-- Opening Marker --

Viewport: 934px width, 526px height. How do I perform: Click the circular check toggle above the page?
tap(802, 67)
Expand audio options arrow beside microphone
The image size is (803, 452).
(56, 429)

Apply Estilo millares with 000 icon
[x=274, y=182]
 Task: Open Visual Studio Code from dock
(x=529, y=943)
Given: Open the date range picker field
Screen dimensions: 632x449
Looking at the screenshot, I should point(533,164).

-- Closing Marker --

* [What is expected]:
Output every record in full, exactly as it was given.

* [Reply]:
Viewport: 934px width, 526px height. How do I perform: Click the circular check toggle above the page?
tap(802, 67)
Expand audio options arrow beside microphone
The image size is (803, 452).
(56, 429)

Apply Estilo millares with 000 icon
[x=274, y=182]
 Task: Open Visual Studio Code from dock
(x=529, y=943)
Given: Open the date range picker field
Screen dimensions: 632x449
Looking at the screenshot, I should point(533,164).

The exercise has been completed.